- _TO DO_: Your job is to return each record exactly, minus any pictures.

- _Dataset entries_:
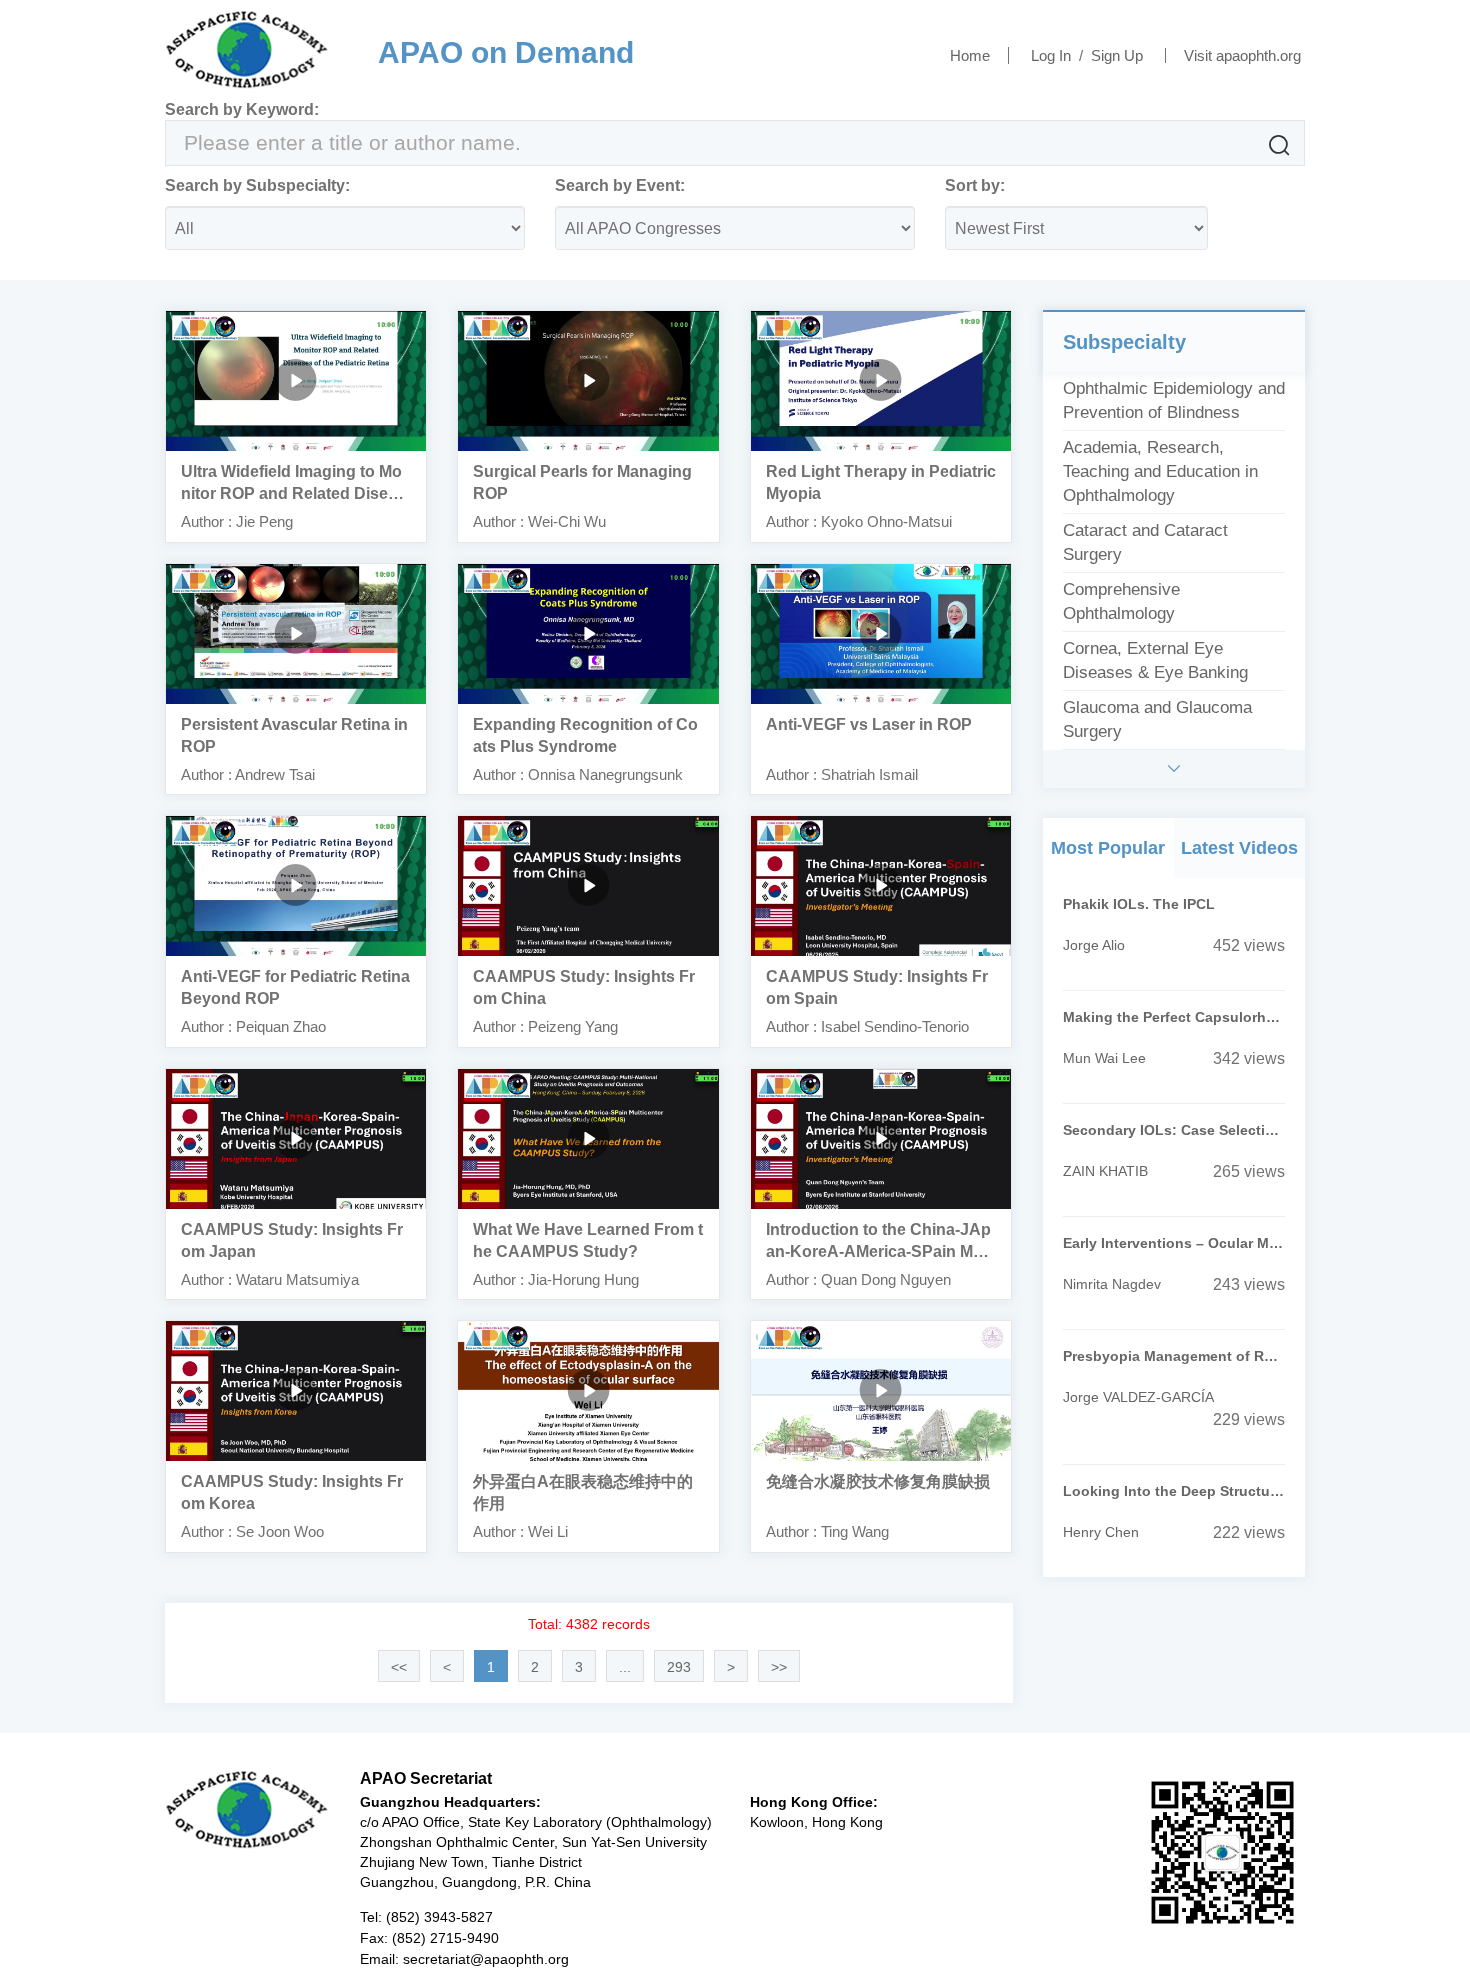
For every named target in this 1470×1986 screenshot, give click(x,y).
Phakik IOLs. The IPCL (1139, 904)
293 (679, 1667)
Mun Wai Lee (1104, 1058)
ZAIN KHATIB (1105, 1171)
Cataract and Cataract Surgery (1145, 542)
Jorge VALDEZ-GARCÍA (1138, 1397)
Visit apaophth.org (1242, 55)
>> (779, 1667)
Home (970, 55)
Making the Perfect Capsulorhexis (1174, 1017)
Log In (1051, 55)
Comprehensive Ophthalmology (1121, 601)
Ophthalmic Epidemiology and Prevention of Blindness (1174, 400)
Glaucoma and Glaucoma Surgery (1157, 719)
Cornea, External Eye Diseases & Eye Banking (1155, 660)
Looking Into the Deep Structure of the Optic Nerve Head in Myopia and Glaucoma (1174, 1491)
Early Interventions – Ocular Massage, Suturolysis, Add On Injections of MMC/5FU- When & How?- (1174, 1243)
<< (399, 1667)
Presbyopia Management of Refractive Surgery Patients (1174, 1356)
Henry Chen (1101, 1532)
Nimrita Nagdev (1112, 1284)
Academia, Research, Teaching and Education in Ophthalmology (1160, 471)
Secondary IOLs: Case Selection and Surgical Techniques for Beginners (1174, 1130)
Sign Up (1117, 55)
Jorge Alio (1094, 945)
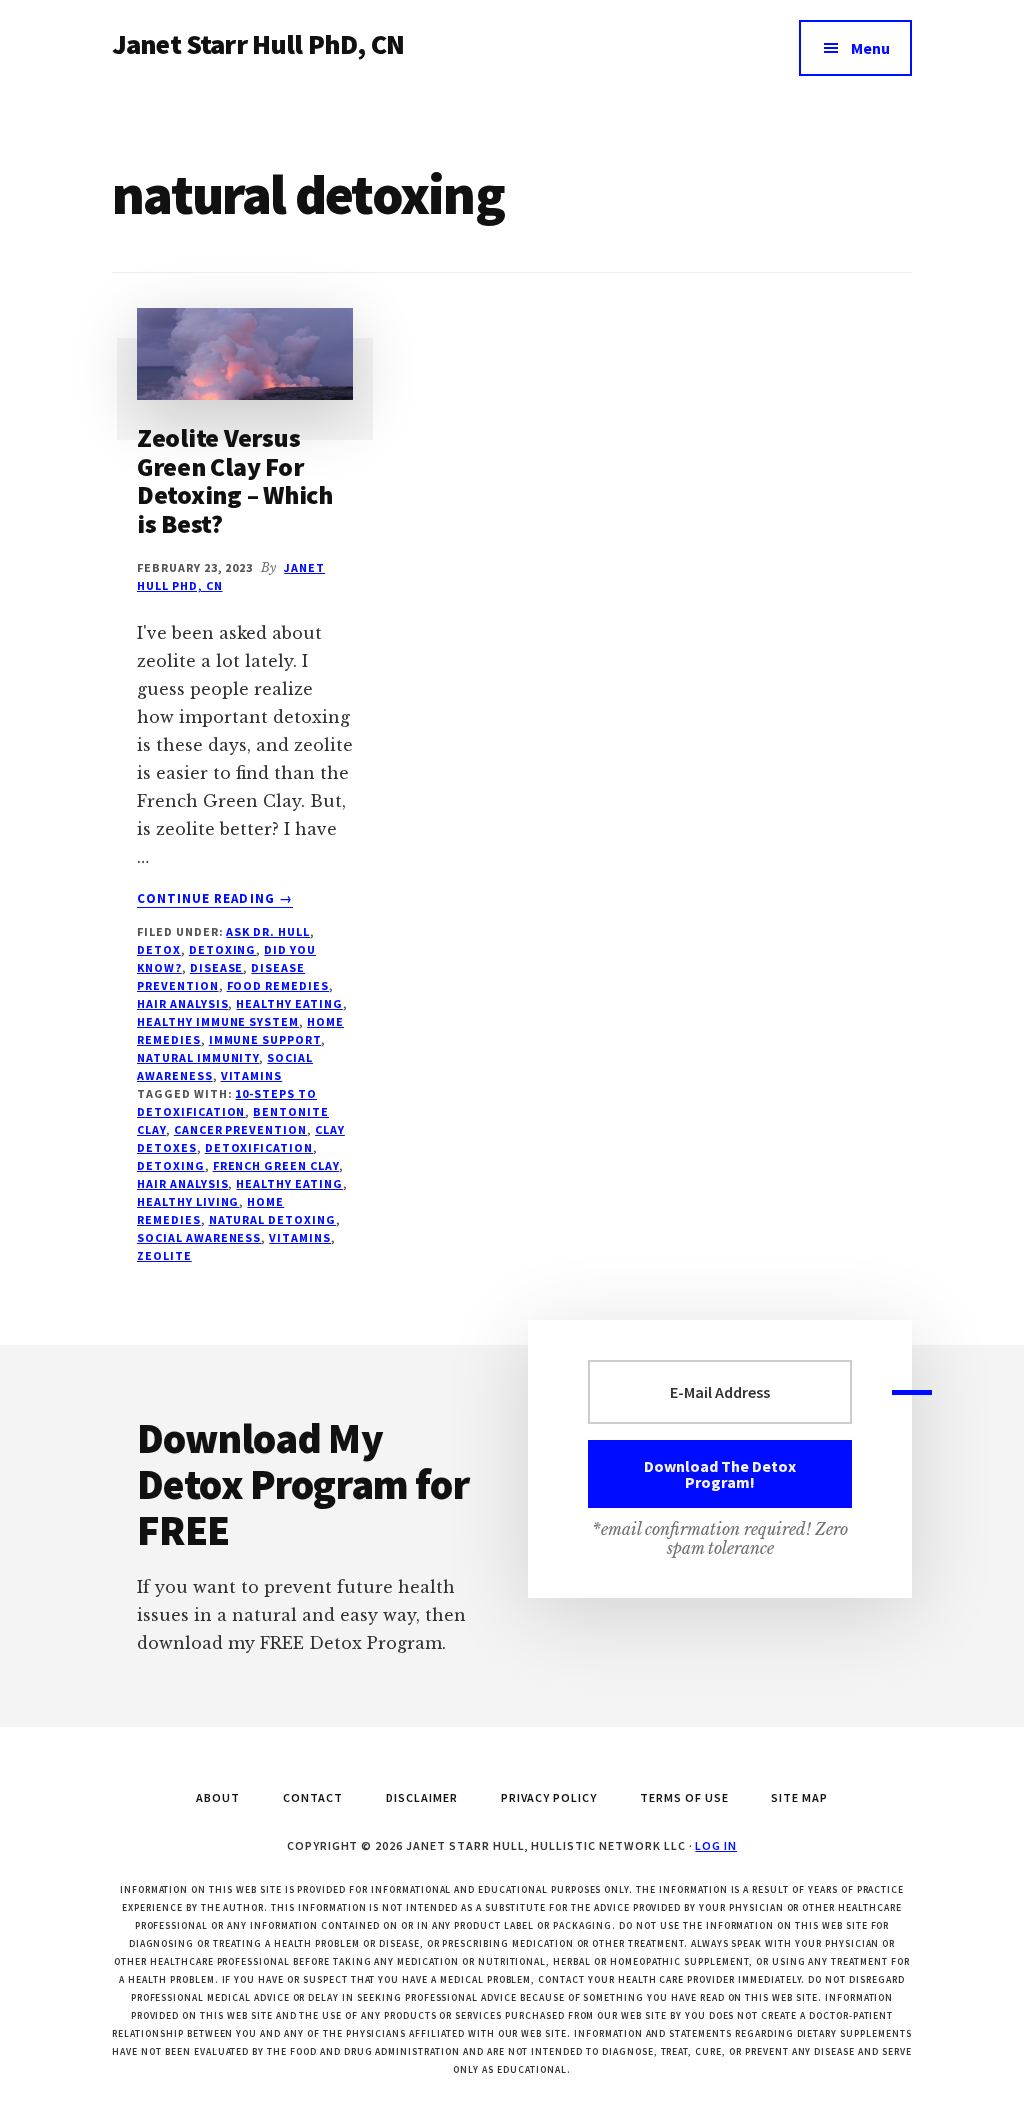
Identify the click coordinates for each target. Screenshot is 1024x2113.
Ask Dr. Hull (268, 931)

- _FINAL ANSWER_:
For every named target in this 1470×1986 screenshot, give click(x,y).
Phakik IOLs. The IPCL (1139, 904)
293 (679, 1667)
Mun Wai Lee (1104, 1058)
ZAIN KHATIB (1105, 1171)
Cataract and Cataract Surgery (1145, 542)
Jorge VALDEZ-GARCÍA (1138, 1397)
Visit apaophth.org (1242, 55)
>> (779, 1667)
Home (970, 55)
Making the Perfect Capsulorhexis (1174, 1017)
Log In (1051, 55)
Comprehensive Ophthalmology (1121, 601)
Ophthalmic Epidemiology and Prevention of Blindness (1174, 400)
Glaucoma and Glaucoma Surgery (1157, 719)
Cornea, External Eye Diseases & Eye Banking (1155, 660)
Looking Into the Deep Structure of the Optic Nerve Head in Myopia and Glaucoma (1174, 1491)
Early Interventions – Ocular Massage, Suturolysis, Add On Injections of MMC/5FU- When & How?- (1174, 1243)
<< (399, 1667)
Presbyopia Management of Refractive Surgery Patients (1174, 1356)
Henry Chen (1101, 1532)
Nimrita Nagdev (1112, 1284)
Academia, Research, Teaching and Education in Ophthalmology (1160, 471)
Secondary IOLs: Case Selection and Surgical Techniques for Beginners (1174, 1130)
Sign Up (1117, 55)
Jorge Alio (1094, 945)
Identify the click coordinates for each target. Screenshot is 1024x2113.
Ask Dr. Hull (268, 931)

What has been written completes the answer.